Question about using deblur in meta analysis

anna-schrecengost · February 19, 2021, 6:28pm

Hi, I'm working on a meta analysis of ~25 Illumina 18S rRNA amplicon datasets (all from different studies and different anoxic marine enviros) and have a question about when it is appropriate to merge the data.

Since deblur runs a static error model it should be fine to deblur all of the cleaned, trimmed, and merged sequences from all of the studies together. I am running v4 and v9 studies separately and making sure the data that I'm running together is of the same length and region of the gene. So my plan is to pre process the reads outside of qiime2 and then import them all together to speed up and simplify my pipeline.

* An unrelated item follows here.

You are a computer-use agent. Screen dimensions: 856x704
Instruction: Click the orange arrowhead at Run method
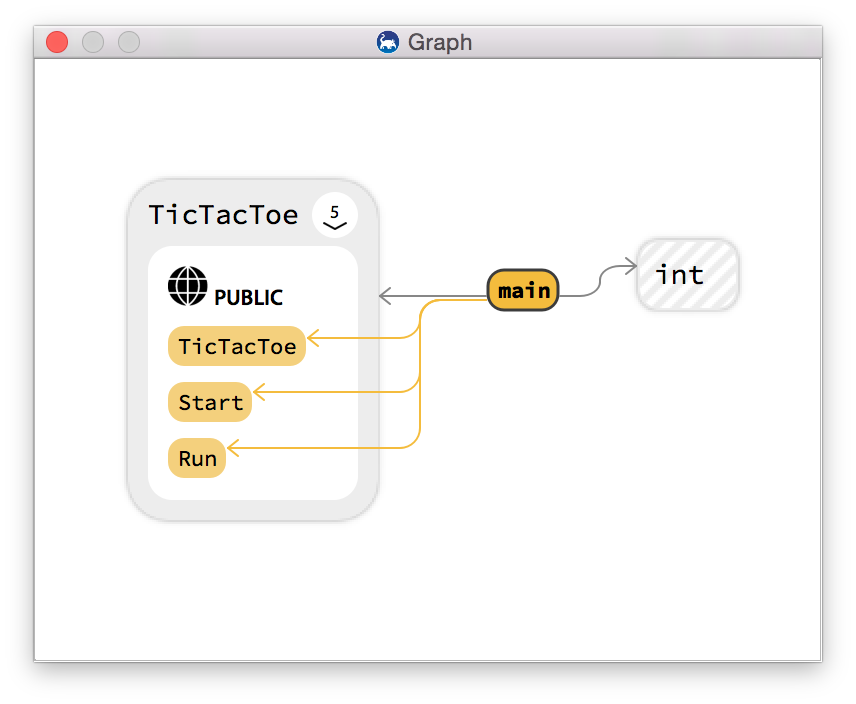click(233, 448)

Is this reasonable? I have seen some examples in the literature of similar meta-analyses using deblur that denoise all of the studies separately and then merge them with merge-seq (e.g. https://www.nature.com/articles/s41396-020-00814-9#MOESM3). I haven't seen examples of what I am planning to do and want to make sure everything I do is justified especially since i am so new to bioinformatics.

Thank you!

jwdebelius · February 23, 2021, 4:08pm

Hi @anna-schrecengost,

I would recommend doing them separately, mostly for expediency. If you only have access to your local machine, it probably doesn't matter. If you have access to a server, EC2, or some other shared compute resource, it can be faster to run in parallel with shared settings. (I like snakemake to generate everything with the same parameters) and then merge. MergDFAing first shouldn't change anything with deblur, but it may be more efficient. My one concern with deblur (as someone who admitted doesn't work much with 18S) is checking that the post denoising QC step works with 18S; you may needd to dig into the docs futher.
Personally, my recommendation is also to process in QIIME 2. (I would lose my head somedays if it wasn't connected to my neck, even with notebooks, I'm not always sure where exactly things came from if my pipeline shifts slightly. YMMV).

If you choose to combine the data with DADA2 you should process those separately with the same settings. DADA2 builds an error model based on the provided sequences, and wants to be run on a per-sequencing run basis (in this case, probably per-study but possibly more.)

I would actually also recommend considering OTU clustering at a high identity against a consistent database. It's not perfect, but lets you scaffold everything more easily.

Best,
Justine

jwdebelius · February 24, 2021, 4:20pm

One of the other awesome mods pointed out that to deblur, you specifically need to use the denoise other function.

Best,
Justine

system · March 27, 2021, 10:20pm

This topic was automatically closed 31 days after the last reply. New replies are no longer allowed.